> **TASK TO COMPLETE**
Reproduce the items word for word, from the first line through the line containing "Action: pos(800,524)". Include that last line.

Word and item position data
##############################

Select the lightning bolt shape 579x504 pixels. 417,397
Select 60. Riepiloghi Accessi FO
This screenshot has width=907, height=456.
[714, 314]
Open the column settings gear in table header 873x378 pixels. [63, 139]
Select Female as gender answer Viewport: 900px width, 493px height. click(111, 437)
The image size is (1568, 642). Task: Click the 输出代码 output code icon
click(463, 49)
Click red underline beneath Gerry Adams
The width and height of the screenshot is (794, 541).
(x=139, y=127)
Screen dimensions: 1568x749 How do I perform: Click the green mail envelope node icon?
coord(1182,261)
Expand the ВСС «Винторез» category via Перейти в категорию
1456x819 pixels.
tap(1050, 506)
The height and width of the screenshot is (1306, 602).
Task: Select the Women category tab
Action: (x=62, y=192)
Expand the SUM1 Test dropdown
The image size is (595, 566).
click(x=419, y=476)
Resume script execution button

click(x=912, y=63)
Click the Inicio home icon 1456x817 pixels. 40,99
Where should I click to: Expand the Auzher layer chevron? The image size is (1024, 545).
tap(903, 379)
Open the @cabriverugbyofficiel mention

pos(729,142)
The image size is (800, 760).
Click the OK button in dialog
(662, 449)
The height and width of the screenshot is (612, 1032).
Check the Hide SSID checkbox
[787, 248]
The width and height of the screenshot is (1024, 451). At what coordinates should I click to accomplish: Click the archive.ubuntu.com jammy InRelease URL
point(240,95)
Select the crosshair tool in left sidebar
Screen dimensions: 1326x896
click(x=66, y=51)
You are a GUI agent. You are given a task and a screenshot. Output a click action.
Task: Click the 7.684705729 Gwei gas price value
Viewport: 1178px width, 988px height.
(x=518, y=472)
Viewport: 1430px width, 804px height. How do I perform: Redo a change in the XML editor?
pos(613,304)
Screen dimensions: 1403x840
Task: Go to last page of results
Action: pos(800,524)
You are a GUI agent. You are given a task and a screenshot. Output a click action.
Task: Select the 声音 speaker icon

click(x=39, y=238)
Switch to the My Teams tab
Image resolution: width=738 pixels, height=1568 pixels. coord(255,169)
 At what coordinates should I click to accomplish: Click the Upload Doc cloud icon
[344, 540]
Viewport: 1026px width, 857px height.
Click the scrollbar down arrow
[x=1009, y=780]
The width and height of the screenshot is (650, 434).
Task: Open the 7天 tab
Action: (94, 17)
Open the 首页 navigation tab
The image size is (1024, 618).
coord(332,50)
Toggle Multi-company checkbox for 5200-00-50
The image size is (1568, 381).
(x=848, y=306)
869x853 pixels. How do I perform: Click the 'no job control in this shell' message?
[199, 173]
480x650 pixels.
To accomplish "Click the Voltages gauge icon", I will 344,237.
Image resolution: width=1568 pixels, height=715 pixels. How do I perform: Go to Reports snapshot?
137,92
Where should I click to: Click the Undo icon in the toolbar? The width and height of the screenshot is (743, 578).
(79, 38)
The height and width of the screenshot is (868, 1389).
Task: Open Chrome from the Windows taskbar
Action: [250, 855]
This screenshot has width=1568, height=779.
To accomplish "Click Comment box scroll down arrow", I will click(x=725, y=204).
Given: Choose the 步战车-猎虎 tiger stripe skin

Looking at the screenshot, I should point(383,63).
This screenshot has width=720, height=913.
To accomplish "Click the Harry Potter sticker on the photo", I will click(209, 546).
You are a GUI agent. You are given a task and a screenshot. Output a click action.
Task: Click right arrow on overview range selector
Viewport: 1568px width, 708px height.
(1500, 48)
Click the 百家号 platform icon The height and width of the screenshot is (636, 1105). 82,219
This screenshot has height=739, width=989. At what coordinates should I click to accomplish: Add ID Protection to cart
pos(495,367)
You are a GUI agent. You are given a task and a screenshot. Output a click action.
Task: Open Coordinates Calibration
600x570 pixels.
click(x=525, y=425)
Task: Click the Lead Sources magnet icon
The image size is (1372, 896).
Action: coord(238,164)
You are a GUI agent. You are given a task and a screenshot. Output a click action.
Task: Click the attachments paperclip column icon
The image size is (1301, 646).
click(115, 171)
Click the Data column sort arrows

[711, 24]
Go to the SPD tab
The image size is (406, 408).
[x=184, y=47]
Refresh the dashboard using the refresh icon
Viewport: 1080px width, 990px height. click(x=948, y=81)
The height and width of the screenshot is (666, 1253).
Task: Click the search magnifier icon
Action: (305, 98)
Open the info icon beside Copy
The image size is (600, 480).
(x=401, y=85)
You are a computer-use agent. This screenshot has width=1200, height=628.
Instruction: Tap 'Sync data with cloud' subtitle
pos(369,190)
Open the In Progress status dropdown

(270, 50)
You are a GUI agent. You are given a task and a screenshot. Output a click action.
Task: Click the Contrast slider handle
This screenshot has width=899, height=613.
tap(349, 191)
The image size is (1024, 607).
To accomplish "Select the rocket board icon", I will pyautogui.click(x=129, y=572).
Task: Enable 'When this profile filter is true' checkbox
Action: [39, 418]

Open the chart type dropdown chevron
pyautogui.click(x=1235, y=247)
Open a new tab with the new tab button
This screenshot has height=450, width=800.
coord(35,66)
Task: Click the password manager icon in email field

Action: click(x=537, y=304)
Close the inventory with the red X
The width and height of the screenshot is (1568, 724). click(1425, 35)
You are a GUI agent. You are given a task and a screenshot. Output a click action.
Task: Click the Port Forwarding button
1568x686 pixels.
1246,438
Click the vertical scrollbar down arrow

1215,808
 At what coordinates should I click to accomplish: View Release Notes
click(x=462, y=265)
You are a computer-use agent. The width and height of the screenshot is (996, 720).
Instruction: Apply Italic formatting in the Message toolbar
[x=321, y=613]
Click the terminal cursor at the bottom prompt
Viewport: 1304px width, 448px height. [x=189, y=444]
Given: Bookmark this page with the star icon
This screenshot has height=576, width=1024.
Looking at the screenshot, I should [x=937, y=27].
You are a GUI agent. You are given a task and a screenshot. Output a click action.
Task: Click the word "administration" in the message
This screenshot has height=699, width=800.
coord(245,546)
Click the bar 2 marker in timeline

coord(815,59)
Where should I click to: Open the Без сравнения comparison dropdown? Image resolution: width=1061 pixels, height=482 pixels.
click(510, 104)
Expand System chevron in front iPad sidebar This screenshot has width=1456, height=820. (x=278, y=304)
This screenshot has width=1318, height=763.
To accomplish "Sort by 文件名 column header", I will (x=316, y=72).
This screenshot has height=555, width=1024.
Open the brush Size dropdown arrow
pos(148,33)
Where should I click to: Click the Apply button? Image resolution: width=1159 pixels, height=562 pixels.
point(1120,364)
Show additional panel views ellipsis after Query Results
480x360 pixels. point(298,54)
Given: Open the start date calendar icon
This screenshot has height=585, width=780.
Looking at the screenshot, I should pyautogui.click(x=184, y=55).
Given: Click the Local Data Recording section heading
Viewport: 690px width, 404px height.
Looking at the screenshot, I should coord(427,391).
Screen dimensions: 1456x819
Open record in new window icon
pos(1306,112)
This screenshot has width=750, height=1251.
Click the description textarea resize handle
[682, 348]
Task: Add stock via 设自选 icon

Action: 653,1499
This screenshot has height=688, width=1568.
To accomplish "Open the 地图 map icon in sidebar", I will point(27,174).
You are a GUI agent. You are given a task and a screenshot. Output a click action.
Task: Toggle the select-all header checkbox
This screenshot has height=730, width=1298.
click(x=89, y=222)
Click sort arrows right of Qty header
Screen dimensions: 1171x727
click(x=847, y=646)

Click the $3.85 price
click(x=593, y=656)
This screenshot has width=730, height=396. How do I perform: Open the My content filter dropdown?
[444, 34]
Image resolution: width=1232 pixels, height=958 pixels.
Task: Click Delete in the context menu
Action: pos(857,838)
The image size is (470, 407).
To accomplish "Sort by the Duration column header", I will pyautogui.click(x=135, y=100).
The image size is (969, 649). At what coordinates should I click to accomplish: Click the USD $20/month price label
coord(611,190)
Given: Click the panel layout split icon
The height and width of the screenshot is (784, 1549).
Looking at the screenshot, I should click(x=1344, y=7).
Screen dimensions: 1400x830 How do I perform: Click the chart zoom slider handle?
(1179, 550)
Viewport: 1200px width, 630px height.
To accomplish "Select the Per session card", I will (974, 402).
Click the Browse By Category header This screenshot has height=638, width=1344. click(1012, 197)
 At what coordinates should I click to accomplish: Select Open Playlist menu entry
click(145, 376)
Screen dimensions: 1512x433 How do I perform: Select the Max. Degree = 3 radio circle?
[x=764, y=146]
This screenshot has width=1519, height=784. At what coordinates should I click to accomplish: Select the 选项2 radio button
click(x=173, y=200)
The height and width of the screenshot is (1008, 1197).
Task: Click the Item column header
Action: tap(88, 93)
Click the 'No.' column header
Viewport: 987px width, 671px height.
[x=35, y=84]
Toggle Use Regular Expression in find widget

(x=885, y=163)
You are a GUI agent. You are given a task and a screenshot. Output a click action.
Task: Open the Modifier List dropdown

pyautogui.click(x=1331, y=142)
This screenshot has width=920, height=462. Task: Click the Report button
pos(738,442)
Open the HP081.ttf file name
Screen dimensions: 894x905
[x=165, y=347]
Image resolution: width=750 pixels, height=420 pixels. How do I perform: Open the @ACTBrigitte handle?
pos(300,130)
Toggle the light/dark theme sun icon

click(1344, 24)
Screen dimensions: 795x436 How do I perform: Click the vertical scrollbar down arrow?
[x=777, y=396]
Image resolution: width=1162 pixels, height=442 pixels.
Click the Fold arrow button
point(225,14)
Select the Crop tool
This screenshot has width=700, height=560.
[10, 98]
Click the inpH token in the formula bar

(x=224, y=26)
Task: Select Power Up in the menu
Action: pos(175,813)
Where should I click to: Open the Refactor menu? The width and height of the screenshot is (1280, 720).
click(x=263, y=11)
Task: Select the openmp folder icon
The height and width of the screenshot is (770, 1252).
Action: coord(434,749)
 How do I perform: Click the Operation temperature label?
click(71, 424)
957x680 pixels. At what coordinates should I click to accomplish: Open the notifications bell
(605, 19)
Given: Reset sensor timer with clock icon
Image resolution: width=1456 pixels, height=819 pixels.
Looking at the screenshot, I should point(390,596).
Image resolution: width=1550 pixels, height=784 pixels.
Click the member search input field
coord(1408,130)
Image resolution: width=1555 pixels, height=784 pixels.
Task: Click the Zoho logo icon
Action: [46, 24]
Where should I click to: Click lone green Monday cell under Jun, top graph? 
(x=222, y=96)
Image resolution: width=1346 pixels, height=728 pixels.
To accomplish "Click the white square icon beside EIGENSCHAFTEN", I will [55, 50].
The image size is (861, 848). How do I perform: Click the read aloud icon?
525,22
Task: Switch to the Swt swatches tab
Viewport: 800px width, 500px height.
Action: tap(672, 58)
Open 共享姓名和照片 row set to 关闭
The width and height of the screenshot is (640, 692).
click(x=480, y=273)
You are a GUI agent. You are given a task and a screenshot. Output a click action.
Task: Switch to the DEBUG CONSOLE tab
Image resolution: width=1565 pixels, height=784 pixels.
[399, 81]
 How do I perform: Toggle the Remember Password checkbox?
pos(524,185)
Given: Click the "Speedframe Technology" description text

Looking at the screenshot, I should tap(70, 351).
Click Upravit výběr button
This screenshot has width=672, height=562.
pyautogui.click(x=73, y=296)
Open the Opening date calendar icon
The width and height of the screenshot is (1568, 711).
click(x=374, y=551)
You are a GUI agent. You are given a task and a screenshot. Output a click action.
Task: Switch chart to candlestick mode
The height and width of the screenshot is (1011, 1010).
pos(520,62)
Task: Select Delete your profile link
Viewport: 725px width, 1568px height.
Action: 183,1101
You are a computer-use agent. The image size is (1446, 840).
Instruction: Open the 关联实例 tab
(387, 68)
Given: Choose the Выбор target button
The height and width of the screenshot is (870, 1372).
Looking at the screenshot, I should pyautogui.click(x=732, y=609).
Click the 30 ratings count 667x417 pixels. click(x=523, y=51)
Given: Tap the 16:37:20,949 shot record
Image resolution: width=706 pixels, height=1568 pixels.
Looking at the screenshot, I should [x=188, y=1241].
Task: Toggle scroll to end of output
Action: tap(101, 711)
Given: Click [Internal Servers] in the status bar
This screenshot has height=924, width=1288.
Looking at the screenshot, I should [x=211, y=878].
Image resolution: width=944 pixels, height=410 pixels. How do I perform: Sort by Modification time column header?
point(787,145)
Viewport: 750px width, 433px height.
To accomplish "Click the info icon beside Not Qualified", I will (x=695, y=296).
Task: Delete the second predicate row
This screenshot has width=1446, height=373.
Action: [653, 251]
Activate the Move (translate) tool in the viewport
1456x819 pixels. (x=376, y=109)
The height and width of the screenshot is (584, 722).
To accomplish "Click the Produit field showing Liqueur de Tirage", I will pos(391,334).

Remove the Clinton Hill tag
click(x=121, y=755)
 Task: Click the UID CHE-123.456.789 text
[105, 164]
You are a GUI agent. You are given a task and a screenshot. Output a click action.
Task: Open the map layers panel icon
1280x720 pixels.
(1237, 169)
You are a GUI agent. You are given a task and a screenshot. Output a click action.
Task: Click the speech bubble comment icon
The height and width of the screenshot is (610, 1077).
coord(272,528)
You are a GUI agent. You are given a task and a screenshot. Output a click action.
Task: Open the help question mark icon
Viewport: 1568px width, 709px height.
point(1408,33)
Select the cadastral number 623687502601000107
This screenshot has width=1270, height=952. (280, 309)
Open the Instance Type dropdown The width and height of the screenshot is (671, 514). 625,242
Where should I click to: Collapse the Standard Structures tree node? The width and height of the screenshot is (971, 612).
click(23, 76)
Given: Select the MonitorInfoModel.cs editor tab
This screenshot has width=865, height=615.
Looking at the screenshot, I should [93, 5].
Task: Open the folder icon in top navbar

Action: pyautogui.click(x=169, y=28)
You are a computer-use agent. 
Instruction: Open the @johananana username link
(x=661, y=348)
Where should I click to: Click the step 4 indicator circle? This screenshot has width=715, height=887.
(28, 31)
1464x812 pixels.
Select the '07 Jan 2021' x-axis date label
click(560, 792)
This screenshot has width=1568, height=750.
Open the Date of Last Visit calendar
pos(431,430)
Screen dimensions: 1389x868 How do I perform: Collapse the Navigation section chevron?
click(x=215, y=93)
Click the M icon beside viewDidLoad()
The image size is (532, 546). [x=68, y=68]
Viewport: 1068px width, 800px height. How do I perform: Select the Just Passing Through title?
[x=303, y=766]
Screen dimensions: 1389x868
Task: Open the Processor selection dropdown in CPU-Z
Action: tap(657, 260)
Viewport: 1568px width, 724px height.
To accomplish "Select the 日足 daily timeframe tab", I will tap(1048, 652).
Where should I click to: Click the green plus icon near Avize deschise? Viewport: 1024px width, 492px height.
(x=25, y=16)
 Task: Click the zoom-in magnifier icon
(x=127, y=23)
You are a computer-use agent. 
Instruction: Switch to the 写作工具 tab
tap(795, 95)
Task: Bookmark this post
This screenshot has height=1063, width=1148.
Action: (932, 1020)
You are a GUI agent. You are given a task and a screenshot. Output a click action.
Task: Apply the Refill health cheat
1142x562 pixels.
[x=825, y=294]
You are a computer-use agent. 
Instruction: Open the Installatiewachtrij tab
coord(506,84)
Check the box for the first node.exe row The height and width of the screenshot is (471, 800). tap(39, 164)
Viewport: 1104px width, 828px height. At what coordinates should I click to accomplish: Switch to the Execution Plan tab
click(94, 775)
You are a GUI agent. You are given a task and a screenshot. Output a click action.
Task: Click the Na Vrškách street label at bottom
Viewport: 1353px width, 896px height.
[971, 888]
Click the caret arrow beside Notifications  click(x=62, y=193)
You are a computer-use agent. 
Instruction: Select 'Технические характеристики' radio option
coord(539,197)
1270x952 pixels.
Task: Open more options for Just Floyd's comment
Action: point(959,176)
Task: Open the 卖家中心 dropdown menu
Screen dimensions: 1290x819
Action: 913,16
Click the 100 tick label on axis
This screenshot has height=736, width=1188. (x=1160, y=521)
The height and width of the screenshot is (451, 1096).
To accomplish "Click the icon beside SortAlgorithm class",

##############################

> **IN RESPONSE**
Select the lightning bolt shape 579x504 pixels. 417,397
Select 60. Riepiloghi Accessi FO
This screenshot has width=907, height=456.
[714, 314]
Open the column settings gear in table header 873x378 pixels. [63, 139]
Select Female as gender answer Viewport: 900px width, 493px height. click(111, 437)
The image size is (1568, 642). Task: Click the 输出代码 output code icon
click(463, 49)
Click red underline beneath Gerry Adams
The width and height of the screenshot is (794, 541).
(x=139, y=127)
Screen dimensions: 1568x749 How do I perform: Click the green mail envelope node icon?
coord(1182,261)
Expand the ВСС «Винторез» category via Перейти в категорию
1456x819 pixels.
tap(1050, 506)
The height and width of the screenshot is (1306, 602).
Task: Select the Women category tab
Action: (x=62, y=192)
Expand the SUM1 Test dropdown
The image size is (595, 566).
click(x=419, y=476)
Resume script execution button

click(x=912, y=63)
Click the Inicio home icon 1456x817 pixels. 40,99
Where should I click to: Expand the Auzher layer chevron? The image size is (1024, 545).
tap(903, 379)
Open the @cabriverugbyofficiel mention

pos(729,142)
The image size is (800, 760).
Click the OK button in dialog
(662, 449)
The height and width of the screenshot is (612, 1032).
Check the Hide SSID checkbox
[787, 248]
The width and height of the screenshot is (1024, 451). At what coordinates should I click to accomplish: Click the archive.ubuntu.com jammy InRelease URL
point(240,95)
Select the crosshair tool in left sidebar
Screen dimensions: 1326x896
click(x=66, y=51)
You are a GUI agent. You are given a task and a screenshot. Output a click action.
Task: Click the 7.684705729 Gwei gas price value
Viewport: 1178px width, 988px height.
(x=518, y=472)
Viewport: 1430px width, 804px height. How do I perform: Redo a change in the XML editor?
pos(613,304)
Screen dimensions: 1403x840
Task: Go to last page of results
Action: pos(800,524)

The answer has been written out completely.